В путь — зовет и Платонов: «…полусонный человек уезжал вперед, не видя звезд, которые светили над ним из густой высоты, из вечного, но уже достижимого будущего, из того тихого строя, где звезды двигались как товарищи — не слишком далеко, чтобы не забыть друг друга, не слишком близко, чтобы не слиться в одно и не потерять своей разницы и взаимного напрасного увлечения». В путь — к такому строю бытия, где каждая личность одна от другой «не слишком далеко» (нераздельность) и «не слишком близко» (неслиянность). В путь — к будущему, к высшему строю настоящего братства и любви.

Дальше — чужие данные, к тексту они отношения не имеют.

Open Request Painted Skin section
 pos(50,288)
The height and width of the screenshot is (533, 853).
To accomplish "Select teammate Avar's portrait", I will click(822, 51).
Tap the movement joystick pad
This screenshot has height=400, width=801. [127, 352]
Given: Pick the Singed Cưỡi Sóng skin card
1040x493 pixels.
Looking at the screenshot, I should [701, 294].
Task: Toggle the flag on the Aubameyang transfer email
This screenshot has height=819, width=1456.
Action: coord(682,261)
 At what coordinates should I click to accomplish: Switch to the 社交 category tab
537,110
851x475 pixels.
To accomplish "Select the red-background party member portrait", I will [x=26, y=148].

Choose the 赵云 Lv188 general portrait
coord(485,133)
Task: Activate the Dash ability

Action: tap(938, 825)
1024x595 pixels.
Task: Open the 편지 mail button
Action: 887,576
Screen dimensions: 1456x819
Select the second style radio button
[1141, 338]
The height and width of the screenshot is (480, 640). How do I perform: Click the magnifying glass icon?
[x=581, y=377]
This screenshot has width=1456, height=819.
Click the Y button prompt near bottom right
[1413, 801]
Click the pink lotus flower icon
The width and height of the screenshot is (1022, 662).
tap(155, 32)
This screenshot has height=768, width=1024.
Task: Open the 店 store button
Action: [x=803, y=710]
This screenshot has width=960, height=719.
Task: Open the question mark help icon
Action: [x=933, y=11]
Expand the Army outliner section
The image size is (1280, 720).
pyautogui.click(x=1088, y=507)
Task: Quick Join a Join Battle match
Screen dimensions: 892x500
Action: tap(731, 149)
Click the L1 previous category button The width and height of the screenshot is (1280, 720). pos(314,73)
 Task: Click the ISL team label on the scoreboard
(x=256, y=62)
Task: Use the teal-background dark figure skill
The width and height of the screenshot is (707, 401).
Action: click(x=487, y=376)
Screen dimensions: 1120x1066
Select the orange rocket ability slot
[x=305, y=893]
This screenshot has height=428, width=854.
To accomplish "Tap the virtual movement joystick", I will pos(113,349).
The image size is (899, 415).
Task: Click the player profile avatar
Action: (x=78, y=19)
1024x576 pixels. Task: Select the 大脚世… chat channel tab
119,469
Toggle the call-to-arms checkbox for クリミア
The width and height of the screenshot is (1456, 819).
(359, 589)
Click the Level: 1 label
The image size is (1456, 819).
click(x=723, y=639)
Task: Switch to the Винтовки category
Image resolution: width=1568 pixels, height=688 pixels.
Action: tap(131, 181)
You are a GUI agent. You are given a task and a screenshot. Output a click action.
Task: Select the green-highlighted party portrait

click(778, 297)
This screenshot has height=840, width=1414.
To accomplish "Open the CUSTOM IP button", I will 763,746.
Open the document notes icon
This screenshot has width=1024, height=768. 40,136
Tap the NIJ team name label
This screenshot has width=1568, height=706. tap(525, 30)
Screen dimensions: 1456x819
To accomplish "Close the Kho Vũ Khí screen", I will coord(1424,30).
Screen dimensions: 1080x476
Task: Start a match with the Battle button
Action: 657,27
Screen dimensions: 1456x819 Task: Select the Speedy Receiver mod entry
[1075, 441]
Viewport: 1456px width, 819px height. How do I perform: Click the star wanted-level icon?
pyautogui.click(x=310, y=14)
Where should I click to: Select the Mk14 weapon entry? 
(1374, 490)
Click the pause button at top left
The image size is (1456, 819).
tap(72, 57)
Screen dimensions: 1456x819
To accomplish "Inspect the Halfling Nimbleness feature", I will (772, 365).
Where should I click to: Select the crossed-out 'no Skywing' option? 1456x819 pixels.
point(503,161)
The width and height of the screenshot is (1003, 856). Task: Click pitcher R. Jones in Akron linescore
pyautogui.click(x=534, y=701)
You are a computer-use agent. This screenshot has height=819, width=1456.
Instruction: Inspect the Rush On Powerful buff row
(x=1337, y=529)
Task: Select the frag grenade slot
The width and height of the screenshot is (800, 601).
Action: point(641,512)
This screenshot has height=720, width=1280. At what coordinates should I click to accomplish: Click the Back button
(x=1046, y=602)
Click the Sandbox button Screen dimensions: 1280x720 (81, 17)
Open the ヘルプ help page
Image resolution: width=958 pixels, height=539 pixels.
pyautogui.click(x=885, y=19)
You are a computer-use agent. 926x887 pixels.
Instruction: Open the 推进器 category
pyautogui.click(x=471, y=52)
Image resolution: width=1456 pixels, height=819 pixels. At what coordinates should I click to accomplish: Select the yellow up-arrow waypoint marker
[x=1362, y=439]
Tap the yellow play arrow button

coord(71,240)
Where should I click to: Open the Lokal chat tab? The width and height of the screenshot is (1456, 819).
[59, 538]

Пытаясь определить место романа А. Платонова в литературном процессе, понимаешь, что этот драгоценный кристалл платоновского творчества выпал из чрезвычайно насыщенного раствора литературной жизни своего времени. Вторая половина 20-х годов — взлет художественного развития, когда к могучей традиции XIX века, через «серебряный век» начала XX столетия завоевавшей новые духовные горизонты, добавился импульс революции, выплеснувший таланты из народа. Вокруг «Чевенгура» во всех видах искусства — великолепные творения, впрямую связанные с темой революции: «Россия, кровью умытая» Артема Веселого (1927–1928), «Хорошо!» Маяковского (1927), первая книга «Тихого Дона» Шолохова (1928), «Разгром» Фадеева (1927), «Белая гвардия» и «Дни Турбиных» Булгакова (1925–1927), «Конармия» Бабеля (1926), «Разлом» Лавренева (1927), «Любовь Яровая» Тренева (1926), «Мы» Замятина (1924), «Расплеснутое время» Пильняка (1927), «Двенадцать стульев» Ильфа и Петрова (1928); «Броненосец «Потемкин» (1925) и «Октябрь» (1927) Эйзенштейна, «Арсенал» Довженко (1929), Вторая симфония («Посвящение Октябрю») Шостаковича (1927), «Смерть комиссара» Петрова-Водкина (1928), «Формула весны» Филонова (1928–1929)… Здесь патетика и психологическая насыщенность, героизация и предостережение, въедливая правда будней и символическое обобщение, гимн и памфлет, трагедия, пристально осмысляющая космический переворот революции, и сатира, комедия, буффонада. «Чевенгур» сконцентрировал художественные поиски своего времени, это своего рода ироикомическое произведение: в нем и высокая трагедия, и мистерия, и фантасмагория. Но при этом вышел он среди всех «расчисленных» жанровых, идейно-художественных светил таким необычайным «гадким утенком», что даже Горький счел невероятным его печатное появление на свет. В сознание не вмещалась некая запредельность и непостижимость того духовного пространства, откуда глядел на все Платонов.